[TASK DETAILS] Below are some entries. Transcribe the lines from the one holding "Tap the @higuchi010914 handle" to the one holding "Task: Open options for the Olakses GEO result", inclusive, but not the pictures among them.

*** Opening of SOURCE MATERIAL ***

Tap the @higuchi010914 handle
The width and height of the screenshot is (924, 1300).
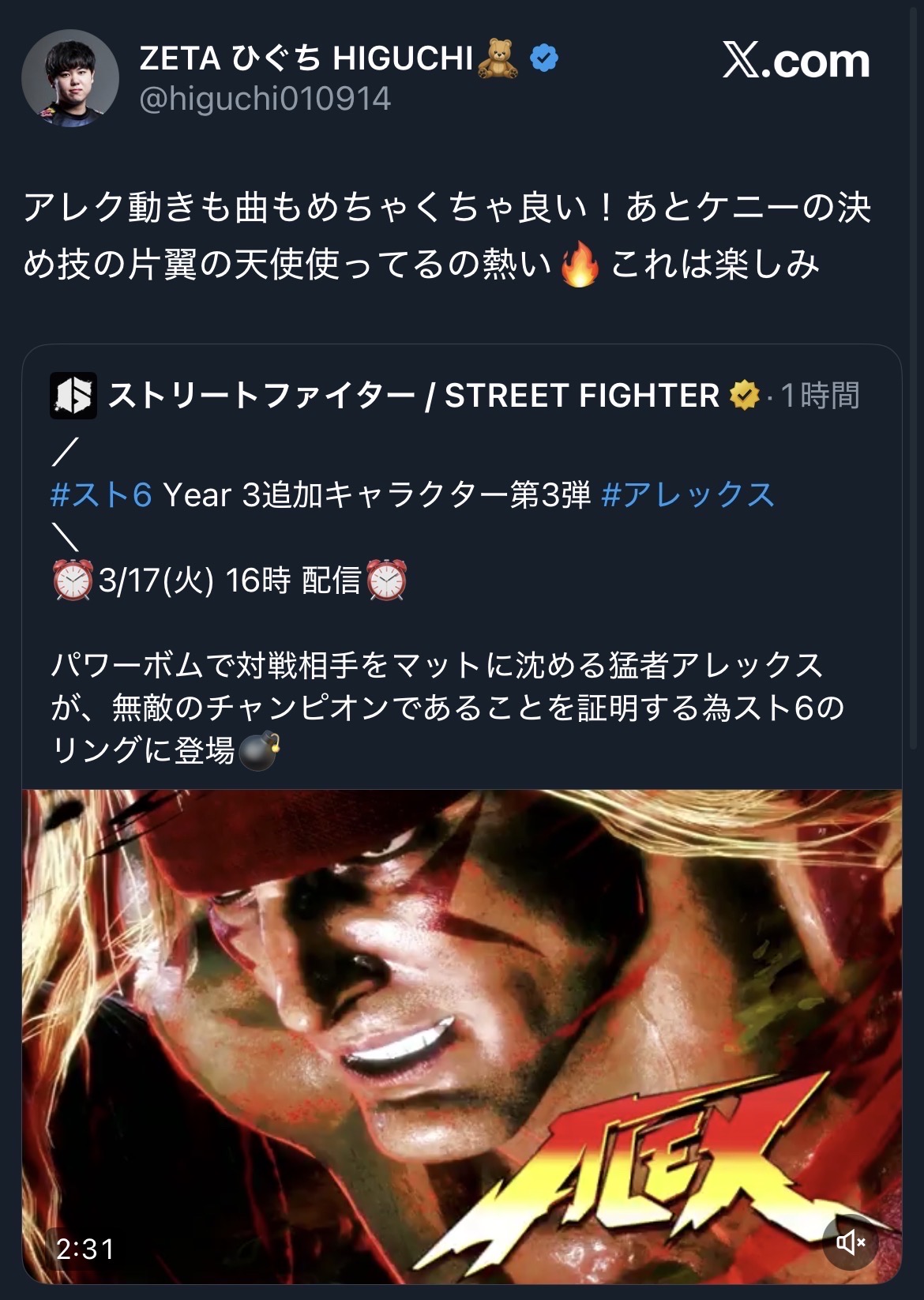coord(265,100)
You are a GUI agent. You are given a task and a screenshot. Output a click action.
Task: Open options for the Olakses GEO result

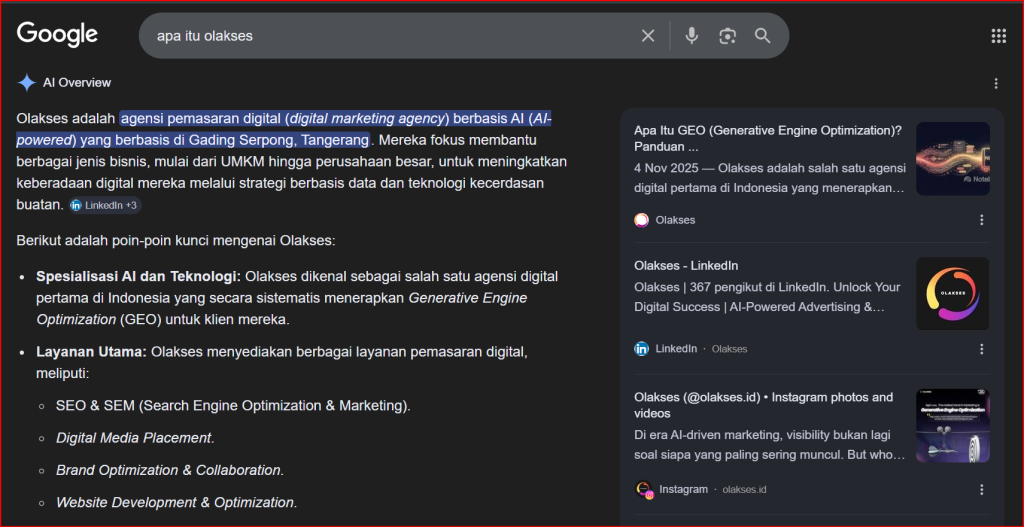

*** Close of SOURCE MATERIAL ***
*** Opening of SOURCE MATERIAL ***

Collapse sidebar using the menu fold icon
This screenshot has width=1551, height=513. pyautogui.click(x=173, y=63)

*** Close of SOURCE MATERIAL ***
*** Opening of SOURCE MATERIAL ***

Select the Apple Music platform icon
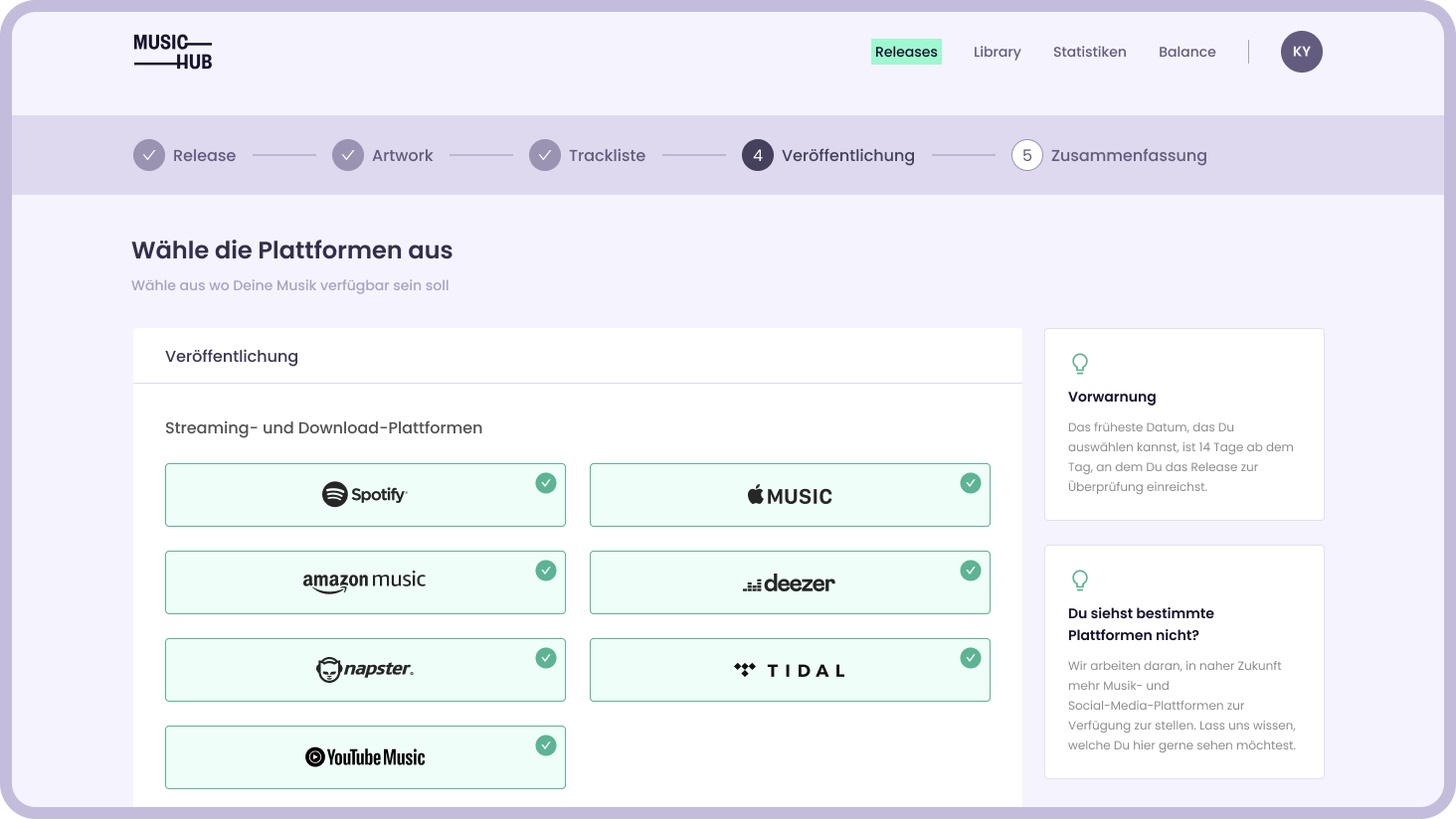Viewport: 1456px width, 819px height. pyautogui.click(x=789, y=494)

*** Close of SOURCE MATERIAL ***

[TASK SOLUTION]
Tap the @higuchi010914 handle
The width and height of the screenshot is (924, 1300).
coord(265,100)
You are a GUI agent. You are given a task and a screenshot. Output a click action.
Task: Open options for the Olakses GEO result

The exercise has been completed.